KARAWANG-Mencuatnya kasus tewasnya pengunjung kolam renang De' Keraton Bay, Ramdan Fauzi (12), pada Sabtu (9/2/2019) karena tersedot lobang sirkulasi (mesin blower), membuat sebagian warga mempertanyakan keabsahan perizinan kolam renang tersebut.

Menurut warga yang tinggal tak jauh dari kolam renang De' Keraton Bay yang namanya minta tidak dipublikasikan, mengaku meragukan keabsahan perizinan kolam renang yang sering terjadi hal mistis tersebut.

"Sejak sebelum dan sesudah kolam renang itu berdiri, saya sebagai warga yang dekat lokasi itu merasa belum pernah dimintai persetujuan pembangunan kolam itu," ujarnya kepada Portaljabar.net, Senin (11/2/2019).

Bahkan ia menduga, berdasarkan kabar yang didapatnya perizinan (izin lingkungan-red) yang diurus oleh oknum wartawan itu menggunakan tanda tangan warga sebelumnya yang digunakan untuk izin lingkungan perizinan perumahan De' Keraton Kosambi.
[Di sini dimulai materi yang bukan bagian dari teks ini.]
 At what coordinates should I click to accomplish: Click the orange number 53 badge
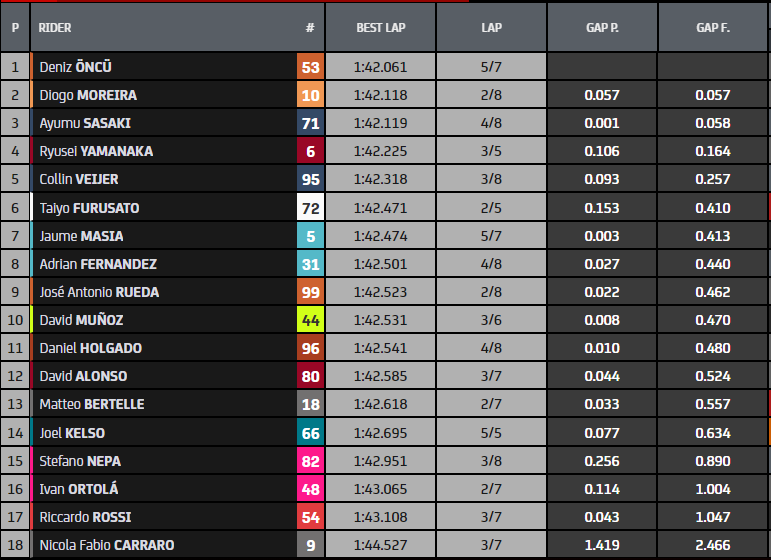[310, 67]
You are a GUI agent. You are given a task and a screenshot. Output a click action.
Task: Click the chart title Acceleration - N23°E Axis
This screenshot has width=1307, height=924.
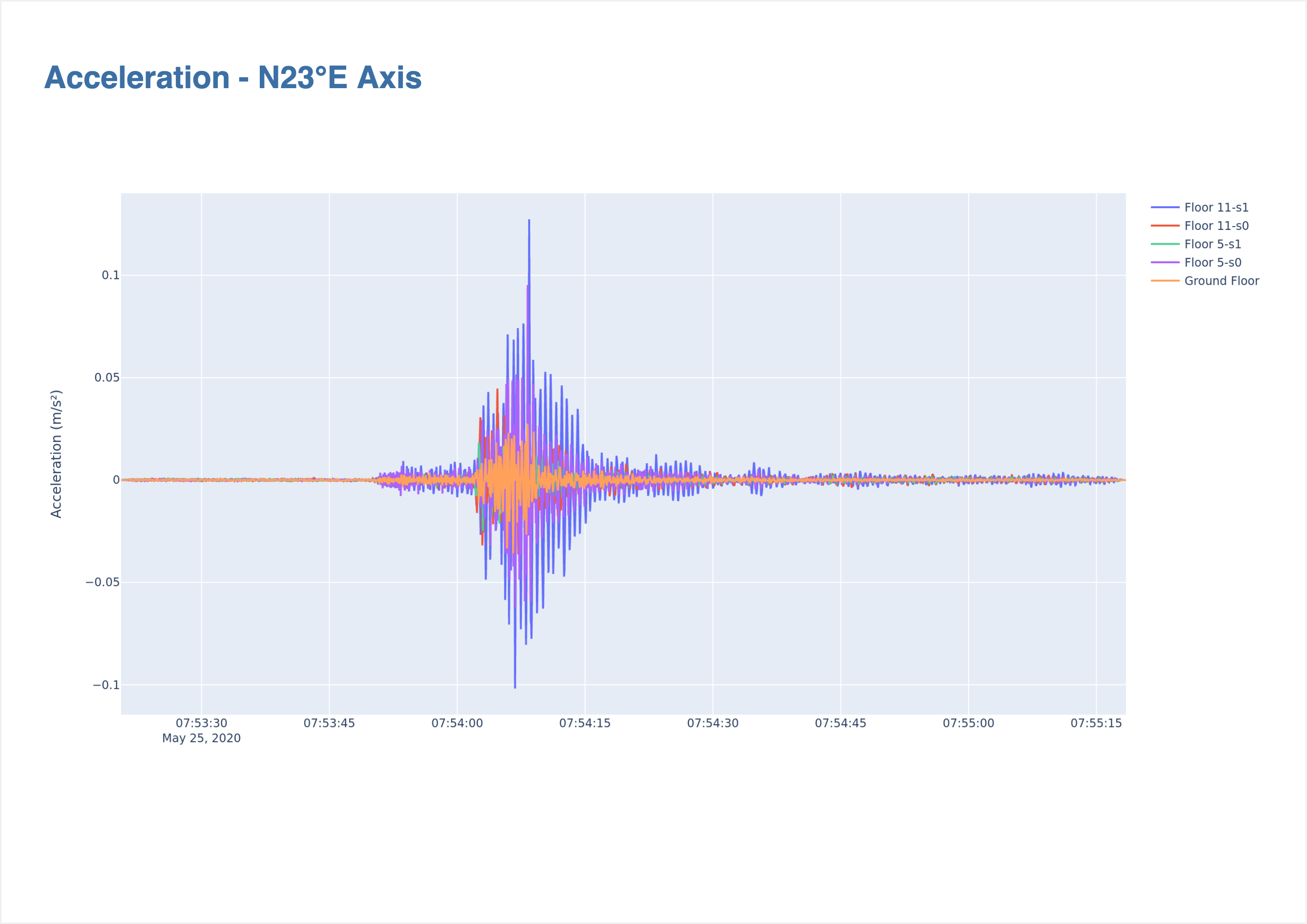232,77
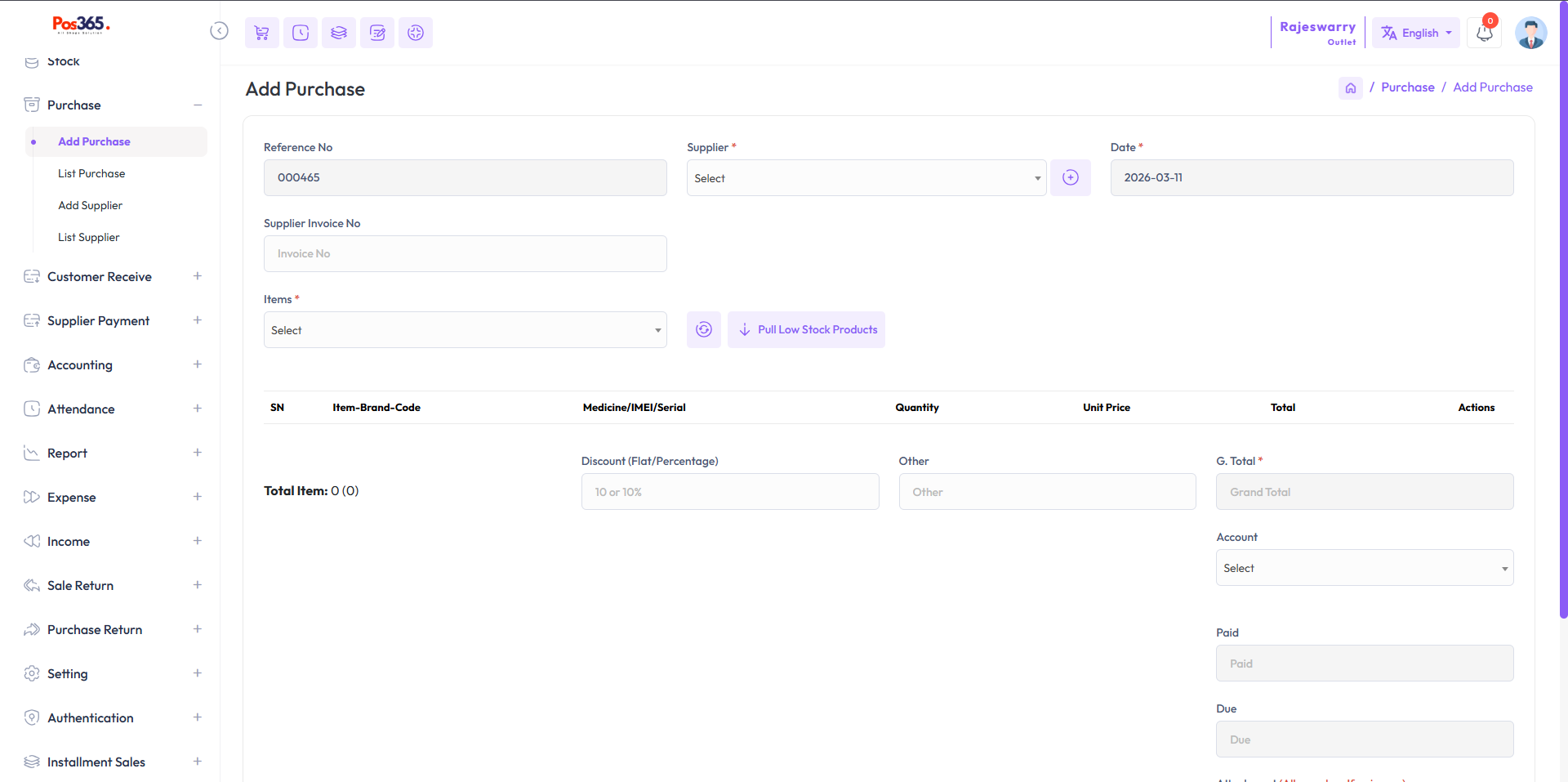Click the add supplier plus icon
1568x782 pixels.
click(1070, 177)
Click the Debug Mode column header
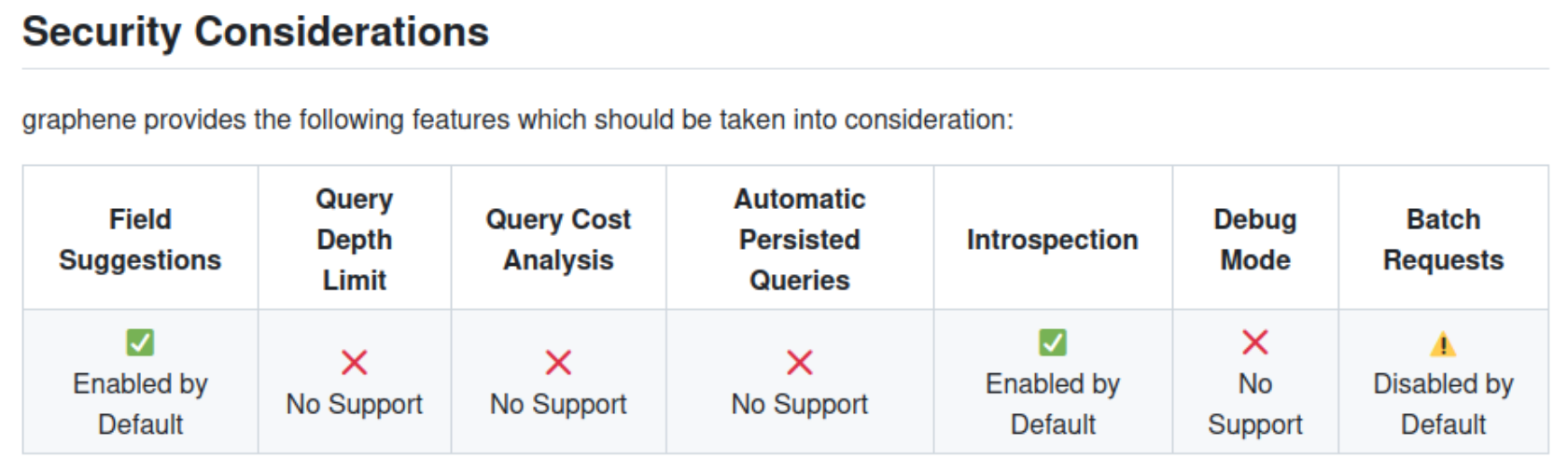Image resolution: width=1568 pixels, height=472 pixels. coord(1255,240)
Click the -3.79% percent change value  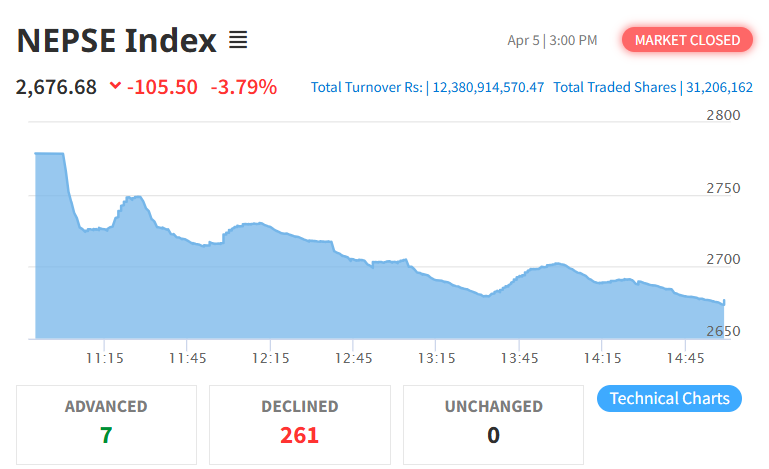click(243, 87)
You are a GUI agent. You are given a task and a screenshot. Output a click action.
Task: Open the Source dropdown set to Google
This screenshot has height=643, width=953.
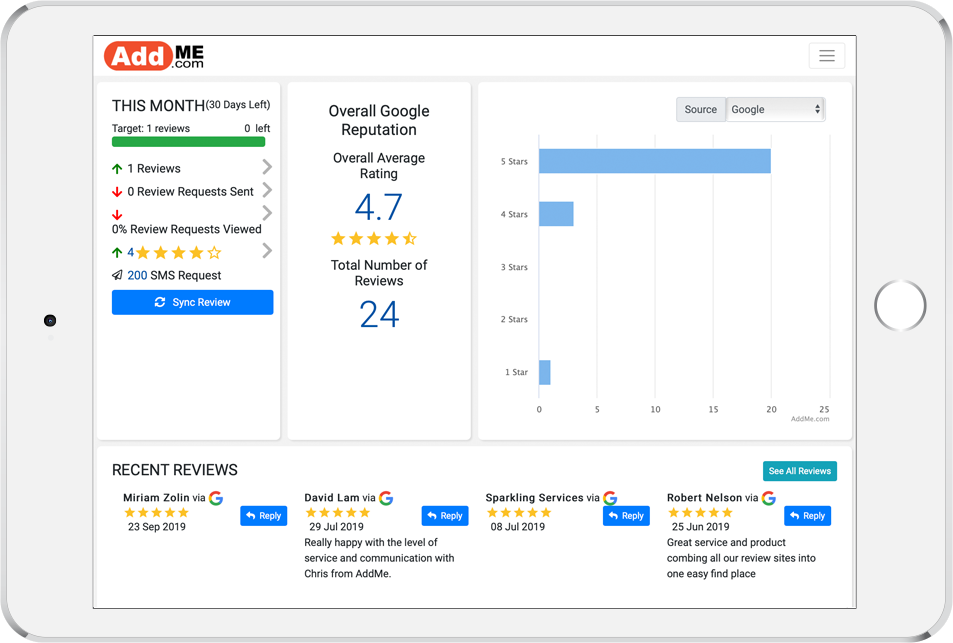coord(775,110)
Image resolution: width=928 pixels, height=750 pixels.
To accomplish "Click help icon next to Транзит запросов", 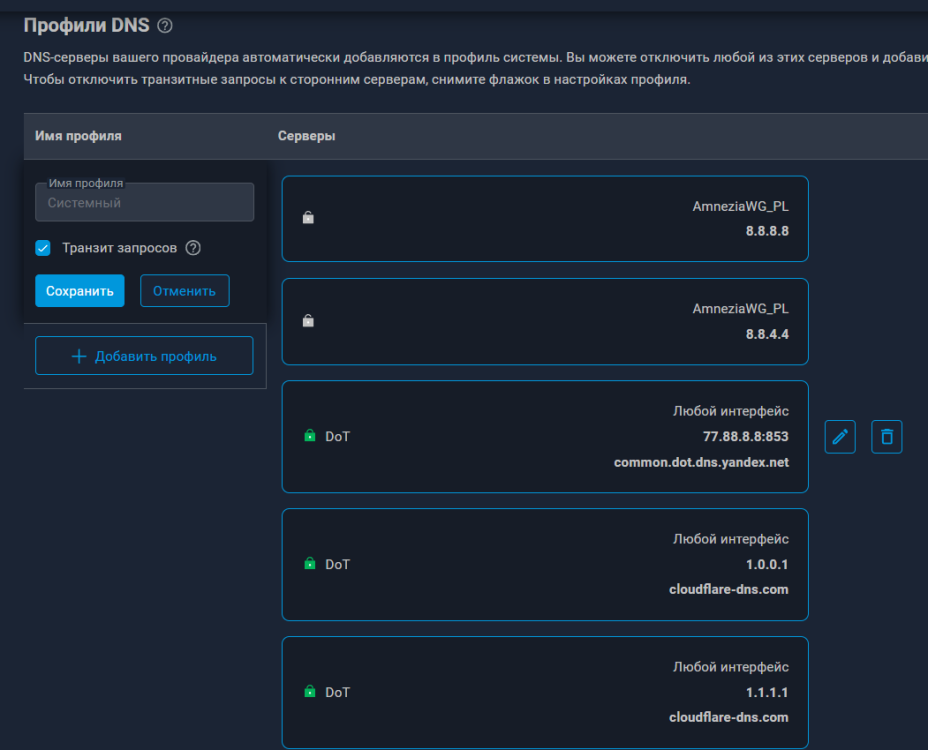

"Karena memang beberapa warga sekitar ini enggak merasa menandatangani persetujuan pembangunan kolam renang itu," ungkapnya.

Camat Klari, M. Rachmat, ketika dikonfirmasi Portaljabar.net, mengenai perizinan kolam renang De' Keraton Bay, malah meminta kepada Portaljabar.net agar menemui Sekretaris Desa Pancawati, Abdul Rahman.

"Kalau perizinan di tingkat desa sudah beres, maka kami di kecamatan hanya merekomendasikan saja untuk diproses selanjutnya, silakan datang ke kantor Desa Pancawati untuk mengecek izin lingkungannya," ujarnya.

Sementara itu Sekretaris Desa Pancawati, Abdul Rahman, mengatakan, pihaknya tidak memiliki arsip dokumen izin lingkungan kolam renang De' Keraton Bay.

"Tidak ada arsipnya di sini. Saya sendiri belum lama jadi sekdes menggantikan almarhum," imbuhnya.

Di tempat terpisah penjaga kolam renang De' Keraton Bay ketika dikonfirmasi permasalahan ini menganjurkan Portaljabar.net agar mendatangi Polsek Klari.

"Silakan saja ke Polsek Klari. Semua sudah diserahakan ke sana," singkatnya. (tif).